If there was indeed such an ancient ocean, it would have washed the very feet of the precipices on whose summits we are in imagination standing, and below us their recesses would have formed harbors which fancy might fill with commerce, and cities in which we might picture life and movement where all is now dead. It need hardly be said that no telescope has ever revealed their existence (if such ruins, indeed, there are), and it may be added that the opinion of geologists is, as a whole, unfavorable to the presence of water on the moon, even in the past, from the absence of any clear evidence of erosive action; but perhaps we are not yet entitled to speak on these points with certainty, and are not forbidden to believe that water may have existed here in the past by any absolute testimony to the contrary. The views of those who hold the larger portion of the lunar craters to have been volcanic in their formation are far more probable; and perhaps as simple an evidence of the presumption in their favor as we can give is directly to compare such a lunar region as this, the picture of which was made for us from a model, with a similar model made from some terrestrial volcanic region. Here ([Fig. 70]) is a photograph of such a modelled plan of the country round the Bay of Naples, showing the ancient crater of Vesuvius and its central cone, with other and smaller craters along the sea. Here, of course, we know that the forms originated in volcanic action, and a comparison of them with our moon-drawing is most interesting. To return to our Apennine region ([Fig. 69]), we must admit, however, when we consider the vast size of these things (Archimedes is fifty miles in diameter), that they are very different in proportion from our terrestrial craters, and that numbers of them present no central cone whatever; so that if some of them seem clearly eruptive, there are others to which we have great difficulties in making these volcanic theories apply. Let us look, for instance, at still another region ([Fig. 71]). It lies rather above the centre of the full moon, and may be recognized also on the Rutherfurd photograph; and it consists of the group of great ring-plains, three of which form prominent figures in our cut.
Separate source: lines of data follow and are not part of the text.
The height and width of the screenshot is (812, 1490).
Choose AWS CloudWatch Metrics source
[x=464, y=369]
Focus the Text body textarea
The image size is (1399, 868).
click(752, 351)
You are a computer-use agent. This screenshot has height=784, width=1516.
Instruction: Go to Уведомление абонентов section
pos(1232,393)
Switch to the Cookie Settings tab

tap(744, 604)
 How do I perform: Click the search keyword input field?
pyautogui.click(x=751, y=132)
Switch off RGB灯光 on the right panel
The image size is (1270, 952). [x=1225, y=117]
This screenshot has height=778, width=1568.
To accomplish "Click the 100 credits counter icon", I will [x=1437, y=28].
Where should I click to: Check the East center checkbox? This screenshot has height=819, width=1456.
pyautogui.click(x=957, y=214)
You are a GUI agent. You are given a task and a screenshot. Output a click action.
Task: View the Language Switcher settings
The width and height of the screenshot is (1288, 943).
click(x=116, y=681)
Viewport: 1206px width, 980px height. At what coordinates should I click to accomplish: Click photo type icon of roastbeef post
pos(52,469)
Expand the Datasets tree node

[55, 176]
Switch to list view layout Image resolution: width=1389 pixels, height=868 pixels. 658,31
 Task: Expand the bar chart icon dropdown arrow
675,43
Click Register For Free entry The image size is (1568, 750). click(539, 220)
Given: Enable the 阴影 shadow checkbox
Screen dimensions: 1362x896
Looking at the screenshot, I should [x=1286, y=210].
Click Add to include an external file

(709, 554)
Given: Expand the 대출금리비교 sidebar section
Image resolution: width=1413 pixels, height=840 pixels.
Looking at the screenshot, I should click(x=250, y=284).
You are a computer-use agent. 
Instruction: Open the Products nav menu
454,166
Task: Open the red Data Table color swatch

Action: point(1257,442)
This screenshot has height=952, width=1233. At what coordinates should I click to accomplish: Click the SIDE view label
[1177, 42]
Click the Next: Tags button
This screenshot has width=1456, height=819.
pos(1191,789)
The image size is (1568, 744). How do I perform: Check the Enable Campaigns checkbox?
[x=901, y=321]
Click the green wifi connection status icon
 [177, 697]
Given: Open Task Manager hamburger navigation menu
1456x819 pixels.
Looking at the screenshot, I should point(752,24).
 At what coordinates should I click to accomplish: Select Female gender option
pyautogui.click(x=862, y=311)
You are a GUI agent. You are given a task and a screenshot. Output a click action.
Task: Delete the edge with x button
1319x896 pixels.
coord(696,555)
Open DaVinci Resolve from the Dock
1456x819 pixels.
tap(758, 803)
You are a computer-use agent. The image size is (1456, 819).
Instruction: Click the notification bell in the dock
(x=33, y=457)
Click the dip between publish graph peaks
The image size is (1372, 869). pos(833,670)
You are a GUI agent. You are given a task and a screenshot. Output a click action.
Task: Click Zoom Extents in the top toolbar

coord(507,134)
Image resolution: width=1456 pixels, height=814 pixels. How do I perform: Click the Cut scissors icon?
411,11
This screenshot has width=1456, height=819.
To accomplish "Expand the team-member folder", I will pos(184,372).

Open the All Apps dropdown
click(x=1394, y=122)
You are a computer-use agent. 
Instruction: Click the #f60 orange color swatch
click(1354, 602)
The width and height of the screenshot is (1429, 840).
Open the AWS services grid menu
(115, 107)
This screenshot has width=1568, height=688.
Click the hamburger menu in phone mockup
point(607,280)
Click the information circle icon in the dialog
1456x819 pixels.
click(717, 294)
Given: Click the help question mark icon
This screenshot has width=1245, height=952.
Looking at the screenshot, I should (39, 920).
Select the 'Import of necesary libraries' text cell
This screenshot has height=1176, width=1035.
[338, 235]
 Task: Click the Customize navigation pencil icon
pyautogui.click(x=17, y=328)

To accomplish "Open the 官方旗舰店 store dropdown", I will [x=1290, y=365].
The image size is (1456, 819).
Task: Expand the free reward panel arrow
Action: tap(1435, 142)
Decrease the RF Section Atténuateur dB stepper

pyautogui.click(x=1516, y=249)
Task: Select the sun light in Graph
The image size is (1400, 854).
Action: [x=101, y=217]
Ptolemy (the lower of these in the drawing) is an example of such a plain, whose diameter reaches to about one hundred and fifteen miles, so that it encloses an area of nearly eight thousand square miles (or about that of the State of Massachusetts), within which there is no central cone or point from which eruptive forces appear to have acted, except the smaller craters it encloses. On the south we see a pass in the mountain wall opening into the neighboring ring-plain of Alphonsus, which is only less in size; and south of this again is Arzachel, sixty-six miles in diameter, surrounded with terraced walls, rising in one place to a height greater than that of Mont Blanc, while the central cone is far lower. The whole of the region round about, though not the roughest on the moon, is rough and broken in a way beyond any parallel here, and which may speak for itself; but perhaps the most striking of the many curious features—at least the only one we can pause to examine—is what is called “The Railway,” an almost perfectly straight line, on one side of which the ground has abruptly sunk, leaving the undisturbed part standing like a wall, and forming a “fault,” as geologists call it. This is the most conspicuous example of its kind in the moon, but it is only one of many evidences that we are looking at a world whose geological history has been not wholly unlike our own. But the moon contains, as has been said, but the one-eightieth part of the mass of our globe, and has therefore cooled with much greater rapidity, so that it has not only gone through the epochs of our own past time, but has in all probability already undergone experiences which for us lie far in the future; and it is hardly less than justifiable language to say that we are beholding here in some respects what the face of our world may be when ages have passed away.